Harvard University on Monday announced that the size of the Harvard Corporation, the university's governing board, will increase to 13 from 7. Further, the board will start using committees -- on finance and on facilities -- instead of simply meeting as a committee of the whole. Those committees in turn may include some people who are not members of the corporation. The changes are somewhat radical for Harvard, which has had the same structure for the corporation since 1650. But board committees and larger boards are standard in private higher education. By way of comparison, Yale University's governing board has 19 members, and the Stanford University board has 35 members. Data from the Association of Governing Boards of Universities and Colleges show that the average board size for private doctoral institutions is 38. As Harvard experienced significant budget cuts the past two years, following sharp drops in its endowment value, critics have questioned whether the small board in place was sufficiently engaged with various university constituencies.

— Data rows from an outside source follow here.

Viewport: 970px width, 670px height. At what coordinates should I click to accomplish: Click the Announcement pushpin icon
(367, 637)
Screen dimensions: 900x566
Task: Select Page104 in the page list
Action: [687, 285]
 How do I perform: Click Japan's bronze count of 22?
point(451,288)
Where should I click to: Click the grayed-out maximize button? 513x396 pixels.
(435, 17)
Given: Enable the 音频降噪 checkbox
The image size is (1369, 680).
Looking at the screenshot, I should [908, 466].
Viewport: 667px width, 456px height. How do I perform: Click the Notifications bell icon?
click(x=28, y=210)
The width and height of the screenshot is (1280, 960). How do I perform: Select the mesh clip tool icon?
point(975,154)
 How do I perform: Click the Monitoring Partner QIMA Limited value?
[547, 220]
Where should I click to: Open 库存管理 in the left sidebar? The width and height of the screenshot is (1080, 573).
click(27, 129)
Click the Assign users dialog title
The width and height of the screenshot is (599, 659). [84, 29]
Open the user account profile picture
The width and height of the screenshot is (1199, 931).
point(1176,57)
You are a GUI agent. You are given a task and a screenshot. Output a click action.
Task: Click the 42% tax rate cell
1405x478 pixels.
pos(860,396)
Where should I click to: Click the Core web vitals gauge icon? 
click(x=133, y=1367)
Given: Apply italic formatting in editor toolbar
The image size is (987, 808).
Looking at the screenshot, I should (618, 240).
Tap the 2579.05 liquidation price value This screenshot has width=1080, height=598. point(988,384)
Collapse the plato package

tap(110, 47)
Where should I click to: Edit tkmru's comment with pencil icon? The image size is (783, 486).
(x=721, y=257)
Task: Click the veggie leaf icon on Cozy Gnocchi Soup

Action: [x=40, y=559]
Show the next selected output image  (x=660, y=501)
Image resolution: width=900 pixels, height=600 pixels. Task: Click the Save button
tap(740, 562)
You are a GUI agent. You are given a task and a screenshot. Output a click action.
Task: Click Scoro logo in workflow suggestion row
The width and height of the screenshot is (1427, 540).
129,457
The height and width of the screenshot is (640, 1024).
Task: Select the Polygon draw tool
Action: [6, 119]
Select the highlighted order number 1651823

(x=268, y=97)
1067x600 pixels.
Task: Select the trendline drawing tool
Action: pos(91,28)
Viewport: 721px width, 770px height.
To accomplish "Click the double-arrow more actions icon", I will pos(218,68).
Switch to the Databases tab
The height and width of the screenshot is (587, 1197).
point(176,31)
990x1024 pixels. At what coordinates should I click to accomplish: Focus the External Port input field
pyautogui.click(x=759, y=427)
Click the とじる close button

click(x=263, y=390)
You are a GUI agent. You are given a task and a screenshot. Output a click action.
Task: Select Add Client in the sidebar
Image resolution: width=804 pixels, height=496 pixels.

Lisa Howe, former women's soccer coach at Belmont University, initially did not speak out in public after reports surfaced that she was pressured to resign once the institution learned that she was a lesbian and that Howe and her partner are planning to have a baby. But after the university's board chair spoke out, she is responding. The board chair, Marty Dickens, told The Tennessean, in regard to the treatment of Howe: "We expect people to commit themselves to high moral and ethical standards within a Christian context." On Monday evening, through a lawyer, Howe issued a statement in which she said: “No one wants their private family life made public or likes to think that people are talking about them, but I feel like I need to explain just a little about myself, for I have always held my head high and will continue to do so. I believe I am a good, moral person, who cares for others. Those and other basic Christian tenets are important to me, to how I live my life, including as a coach, and to what I want to teach my child as he or she grows up. I have never intentionally detracted from the goodness or holiness inherent in any person or institution, and I do my best not to judge people based on personal characteristics such as race, gender, religion, ability, or sexual orientation or gender identity.”
Controversy continues to swirl around the partnership between a for-profit online course provider and Arkansas State University, where faculty voted last week for a moratorium on any new programs with the company. In a 19-10 vote, the university’s Faculty Senate approved a resolution that calls on Arkansas State to hold off on developing any further programs with Academic Partnerships, LLC, a company formerly known as Higher Ed Holdings. Before moving forward, a faculty committee should review the existing relationship, which has created a “fundamental shift in the nature of faculty roles and relationships, manner of instruction and the nature of the institution itself,” the resolution states. Administrators’ ties to the company have prompted conflict of interest charges, leading an interim chancellor and the former system president to distance themselves from the company and the university, respectively.